I hung up and changed everything, my #, blocked him from my email, deleted my Facebook.

I feel ready to move on. He recycles people. When they start seeing his true colors he finds a new batch of gf's, friends, jobs, etc.

What makes it hard for me is that my mind wanders to the past and replays a moment where he told me something that was probably a lie. I don't want to keep reliving any of this. I understand that I do have to feel the sadness, anger, and fear in order to get better.
.

I told my daughter this year was our year. I'm going to try new things. Try to meet new people (mainly try to build friendships), rebuild my self esteem, and move on.

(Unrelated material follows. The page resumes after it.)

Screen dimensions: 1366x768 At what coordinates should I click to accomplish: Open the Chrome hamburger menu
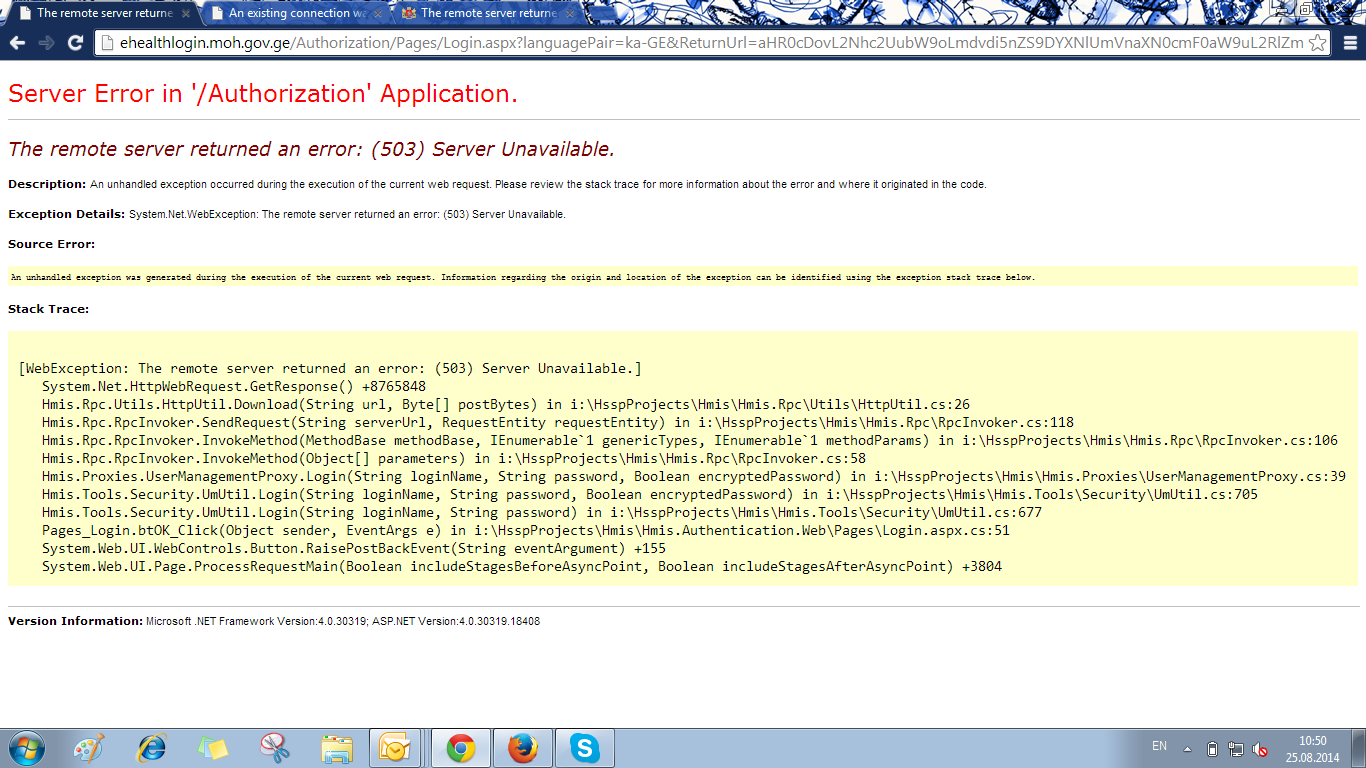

I'm turning 26 in February and I refuse to break NC I will not allow this ill person to ruin my happiness on my birthday. I have many things to look forward to 2012 I will graduate with my nursing degree and start my new career. I will be able to move out again on my own and rebuild my life. He has nothing except to keep his lies and keep recycling victims.

Thank your for anyone that read this and the ones that didn't lol. I know it's super long and It feels great to have let it out. I look forward to posting more and contributing to the forums!!

Jan 4 - 1PM
spinning
spinning's picture

Still standing, welcome braveheart!

You are an amazing young woman. Know that. OWN THAT! You will come out of this better and stronger and wiser and happier than ever. You are already on The Path Forward. We will help you navigate that path. I am so sorry this happened to you at such a young age. I am here to tell you, however, there is a gift in it all (aside from your beautiful daughter). The gift is this will NEVER EVER HAPPEN TO YOU AGAIN because you will know everything you need to know to avoid these toxic users forever. Hugs to you, Still Standing. Stay strong. NC is the key. I expect he'll come crying around you again and you must keep your word. CALL THE COPS. (I know you will). Most sincerely, (not) spinning. AND STILL STANDING, TOO!

spinning

Jan 4 - 12PM
I_am_free
I_am_free's picture

Still standing...sorry for

Still standing...sorry for the situation you are in and I am sure it is extremely hard. Like the amazing ladies on this forum have told me 'knowledge is power so educate yourself'....I have been trying to read as much as I can about the disorder and yes it hurts like hell to know it was all a lie but it is good that you are doing NC as you have made the decision to break out of a vicious cycle..you realised you could either be a part of it continuously or break away and move on with your life... I have a 4 year old daughter and I realised for this past 1 1/2 years that I knew this Narc I only chose to see to my own happiness. Yes my daughter got along with him but for once...I want to do whats good for me and her. When im feeling really crappy and on the verge of tears...she randomly comes and gives me a hug and tells me how much she loves me. It will be hard but you have the support of every1 on this forum. Good Luck on your journey out of Narcville
Jan 4 - 8AM
Hunter
Hunter's picture

Welcome to Narcville.. Hunter

Welcome to Narcville.. Hunter
Jan 3 - 7PM
needing2know
needing2know's picture

stillstanding

Your name says it all! You are still standing even after all that! Sorry you found yourself here , but welcome, you are in very good hands! Please stay NC it will be hard but trust in yourself and you can do it! Do this for you and your daughters sake! Read and do all thw work you need to do, It will get better if you can take all the advise and go with it and take it to heart.